As reported by CTV Winnipeg the other day, the Manitoba Museum was to host another “Yuri’s Night” at the Planetarium on April 6th. It’s billed as “part of a global celebration of humanity’s past, present and future in space”. Sort of like a Jane’s Walk for space nuts. Yuri, of course, is Soviet cosmonaut Yuri Gagarin, who was the first person in space on April 12, 1961 - almost 65 years to the day of the event.
A small group headed by two Ukrainian women was insulted by the Manitoba Museum hosting a Yuri’s Night event, as Russia is currently at war with Ukraine, and complained. What did the museum do? Rather than try to explain the context and intent of the event, they cancelled it.

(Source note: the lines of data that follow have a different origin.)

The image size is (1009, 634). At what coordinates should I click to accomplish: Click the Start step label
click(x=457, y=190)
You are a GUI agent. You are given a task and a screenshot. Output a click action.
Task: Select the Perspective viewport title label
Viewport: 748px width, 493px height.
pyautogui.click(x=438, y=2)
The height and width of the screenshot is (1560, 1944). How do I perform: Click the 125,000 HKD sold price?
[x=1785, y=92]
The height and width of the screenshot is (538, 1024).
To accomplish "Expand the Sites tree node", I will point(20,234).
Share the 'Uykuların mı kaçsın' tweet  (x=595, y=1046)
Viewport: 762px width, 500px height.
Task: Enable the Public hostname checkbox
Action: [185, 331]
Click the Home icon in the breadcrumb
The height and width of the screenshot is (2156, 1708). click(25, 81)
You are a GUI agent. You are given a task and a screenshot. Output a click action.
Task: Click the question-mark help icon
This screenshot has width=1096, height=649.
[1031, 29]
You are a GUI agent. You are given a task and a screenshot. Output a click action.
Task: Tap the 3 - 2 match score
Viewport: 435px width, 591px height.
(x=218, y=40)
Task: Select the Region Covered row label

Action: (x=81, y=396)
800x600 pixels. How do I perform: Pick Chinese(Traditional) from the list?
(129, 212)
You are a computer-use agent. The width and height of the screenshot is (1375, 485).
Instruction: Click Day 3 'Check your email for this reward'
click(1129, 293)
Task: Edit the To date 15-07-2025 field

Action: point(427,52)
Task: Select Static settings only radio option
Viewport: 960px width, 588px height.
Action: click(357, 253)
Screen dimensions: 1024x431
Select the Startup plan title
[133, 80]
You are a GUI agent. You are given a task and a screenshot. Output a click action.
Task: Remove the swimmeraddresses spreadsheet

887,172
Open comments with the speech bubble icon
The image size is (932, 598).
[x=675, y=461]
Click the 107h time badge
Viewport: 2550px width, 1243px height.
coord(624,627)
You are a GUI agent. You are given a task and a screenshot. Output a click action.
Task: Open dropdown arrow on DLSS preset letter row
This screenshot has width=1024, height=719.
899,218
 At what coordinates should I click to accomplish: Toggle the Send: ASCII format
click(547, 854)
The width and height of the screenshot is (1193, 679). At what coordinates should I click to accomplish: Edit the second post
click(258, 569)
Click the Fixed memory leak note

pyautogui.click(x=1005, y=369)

This, despite its canned Facebook apology to people who complained stating: "Yuri's Night was never intended to be focused on Yuri Gagarin himself. While he became the first human to orbit the Earth in 1961, the focus is intended to be on this beginning of humankind's exploration of space, which has led humans to walk on the Moon, build space stations, and yearn to explore our solar system. The exploration of space is just one manifestation of the human spirit of exploration; our need to know, to learn, to discover."
Some might think, well Russia is at war, so best not to teach people about Russians in history, and feel that the Museum took some principled stance, but that is not the case. In the very same week as the space history exhibit was to be shown, the Museum held a viewing party for the Artemis II launch. This is a mission crewed by some members of the American military and funded by a regime that has threatened to make Canada the 51st state. It has also inflicted great economic hardship on our country with its tariff policies.
Furthermore, it is a big funder of the Israeli military machine that has been destroying Palestine since 2023, and started a war with Iran, which has spun out of control and caused instability in the entire region. The resulting spike in oil prices will further hurt Canadians.
The fact that one event was cancelled and the other went ahead shows that this wasn't some sort of principled response by the Museum, it just couldn't stick to its guns that an event about the history of space exploration had to include Gagarin. It caved into tenuous complaints.
There are two concerns I have with how this all played out.
The first is how relatively quickly and easily the Museum will alter or edit its programming based on what are pretty tenuous complaints. That cat is now out of the bag, and it will make the Museum a magnet for other groups looking to right wrongs or get back at other groups by having people or events edited out of exhibits.
The second is that the cancelling of Yuri Gagarin's name from its space history programming made the news. What programming or exhibits past, present and future have already been altered due to complaints from other groups, where the complainants did not run to the media?
In the days of online misinformation, organisations like the Museum are the places that need to stand up for history and defend factual information that they are presenting. For me, I will now always wonder when reading something by, or seeing something at, the Manitoba Museum, whether or not events, people, or information has been edited out to appease community complaints.